Context: Postprandial hyperinsulinemia might be an important cardiometabolic risk determinant in black compared with white women. However, the contributions of insulin clearance and β-cell function to racial differences in postprandial insulin response are unknown.

Objective: To compare, by race and menopause, early insulin response to oral and intravenous glucose and to measure postprandial intact glucagon-like peptide 1 (GLP-1) concentrations, insulin clearance, and β-cell function.

Design and participants: 119 federally employed women without diabetes [87 premenopausal (52 black, 35 white) and 32 postmenopausal (19 black, 13 white)] underwent an oral glucose tolerance test, insulin-modified frequently sampled intravenous glucose test (IM-FSIGT), and mixed meal tolerance test (MMTT).

Outcome measures: Early insulin response was measured as follows: (i) insulinogenic index (oral glucose tolerance test); (ii) acute insulin response to glucose (IM-FSIGT); and (iii) ratio of incremental insulin/glucose area under the curve in the first 30 minutes of the MMTT. Insulin clearance was assessed during the IM-FSIGT and MMTT. During the MMTT, intact GLP-1 was measured and β-cell function assessed using the insulin secretion rate and β-cell responsivity indexes.

Results: Black pre-menopausal and postmenopausal women had a greater insulin response and lower insulin clearance and greater dynamic β-cell responsivity (P ≤ 0.05 for all). No differences were found in the total insulin secretion rates or intact GLP-1 concentrations.

Conclusions: Greater postprandial hyperinsulinemia in black pre-menopausal and postmenopausal women was associated with lower hepatic insulin clearance and heightened β-cell capacity to rapid changes in glucose, but not to higher insulin secretion. The relationship of increased β-cell secretory capacity, reduced insulin clearance, and ambient hyperinsulinemia to the development of cardiometabolic disease requires further investigation.

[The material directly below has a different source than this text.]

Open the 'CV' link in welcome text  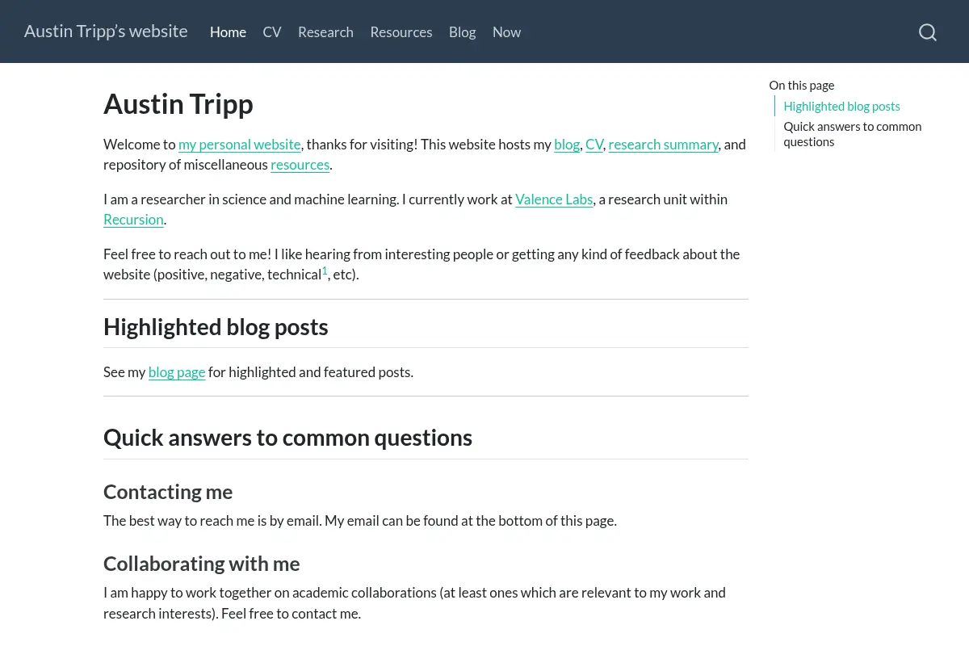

Trial registration: ClinicalTrials.gov NCT01809288.

Figures

Figure 1.

The change in (a, b) glucose, (c, d) insulin, and (e, f) C-peptide concentrations during the MMTT in black (solid squares and lines) and white (white circles and dotted lines) pre-menopausal and postmenopausal women. Data presented as mean ± SEM.

Figure 2.

Early insulin response to three different glucose stimuli. Early response was defined as (a) insulinogenic index during OGTT, (b) AIRg during IM-FSIGT, and (c) insulin iAUC30/glucose iAUC30 during MMTT. Data are presented as Tukey box and whiskers plots. Black circles represent any value that lie outside the range of the whiskers.

Figure 3.

Basal and total fractional hepatic insulin extraction during IM-FSIGT and MMTT in black (black bars) and white (white bars) women. Data presented as mean ± SEM.

Figure 4.

Model estimates of insulin secretion and β-cell function during the MMTT. ISR in black (blue lines) and white (green lines) (a) premenopausal and (b) postmenopausal women. β-cell responsivity in black (gray boxes) and white (white boxes) women by menopausal status: (c) dynamic and (d) static. (e) The total insulin secretion AUC rate during the MMTT partitioned into its components: ISRbasal (black box), ISRstatic (gray box) and ISRdynamic (white box). Data presented as (a, b) line graphs, (c, d) Tukey Box and whisker plots, and (e) bar graphs. Black circles represent any value that lie outside the range of the whiskers. *P < 0.01 premenopausal white vs black women.

Figure 5.

The relationship of basal fractional hepatic insulin extraction during the MMTT and hepatic fat in (a) black and (b) white women. Data presented as individual data points for black (black squares) and white (white circles) women with the corresponding regression line.